[Data entries]
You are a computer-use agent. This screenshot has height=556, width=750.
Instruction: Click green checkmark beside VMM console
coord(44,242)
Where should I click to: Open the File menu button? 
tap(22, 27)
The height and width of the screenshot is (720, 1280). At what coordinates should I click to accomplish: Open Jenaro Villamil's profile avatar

* * *

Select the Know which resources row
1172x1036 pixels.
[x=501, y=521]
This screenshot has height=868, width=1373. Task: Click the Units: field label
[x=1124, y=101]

_Task directions_:
Transcribe the records above exactly, beginning at the line that contains "Where should I" and ending with the line that contains "The height and", both included, and nothing else.

_Written reply_:
Where should I click to: Open the File menu button? 
tap(22, 27)
The height and width of the screenshot is (720, 1280). At what coordinates should I click to accomplish: Open Jenaro Villamil's profile avatar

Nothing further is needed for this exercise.